BMA completes electronic blasting at Australian Caval Ridge coal mine

11 February 2020 (Last Updated February 11th, 2020 11:21)

BHP Mitsubishi Alliance (BMA) has announced the completion of the electronic blast at the Caval Ridge coal mine in Australia.

BMA completes electronic blasting at Australian Caval Ridge coal mine
BHP has completed largest electronic blast at its Caval Ridge mine in Queensland. Credit: Stephen Codrington.

BHP Mitsubishi Alliance (BMA) has announced the completion of the electronic blast at the Caval Ridge coal mine in Australia.

The coal project is located at Bowen Basin, Central Queensland.
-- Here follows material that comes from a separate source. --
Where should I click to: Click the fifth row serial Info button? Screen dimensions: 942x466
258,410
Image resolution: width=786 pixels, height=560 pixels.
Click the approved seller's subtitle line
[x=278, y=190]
Explosives supplier Dyno Nobel’s DigiShot technology was used for the blast.

BMA is a 50:50 partnership between Anglo-Australian BHP Group and Japan’s Mitsubishi Corporation.

In September 2019, BHP signed an agreement with Incitec Pivot business Dyno Nobel to invest in the blast technology research programme. It was intended to improve the safety and productivity across its Australian operations.
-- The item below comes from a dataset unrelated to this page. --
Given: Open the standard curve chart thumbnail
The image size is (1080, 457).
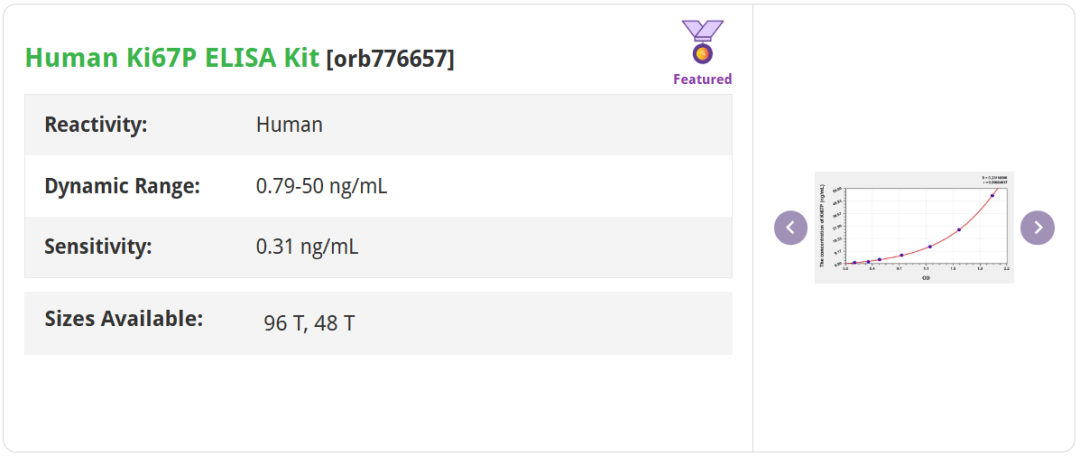Looking at the screenshot, I should coord(914,227).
Last December, the blast with the DigiShot technology at the Queensland mine saw a 4.7 million cubic metres (mcm) of overburden shifted in a blast fired with 2,194t of bulk explosives across 3,899 holes.

BMA Caval Ridge Drill and Blast Superintendent Dallas Gostelow said that the blast involved a combination of four related blast patterns using 8,144 detonators (explosive devices).

Gostelow said: “Timings for the detonators are fully programmable and each blast hole is physically connected to the surface by a wire, but the systems are less complicated and fully digitised, which means higher fidelity of tie-in to reduce misfire potential.”

BMA Drill Blast and Geology Principal Category Management TCO Jason Smith said: “With the collaboration between Dyno and BMA, it is allowing Dyno to improve their product and giving BMA the advantage of better blasting and fragmentation and larger shots.

Last month, BMA was reportedly planning to invest $455m on autonomous haul trucks and AI-based data analysis in order to reduce production costs and CO2 emissions.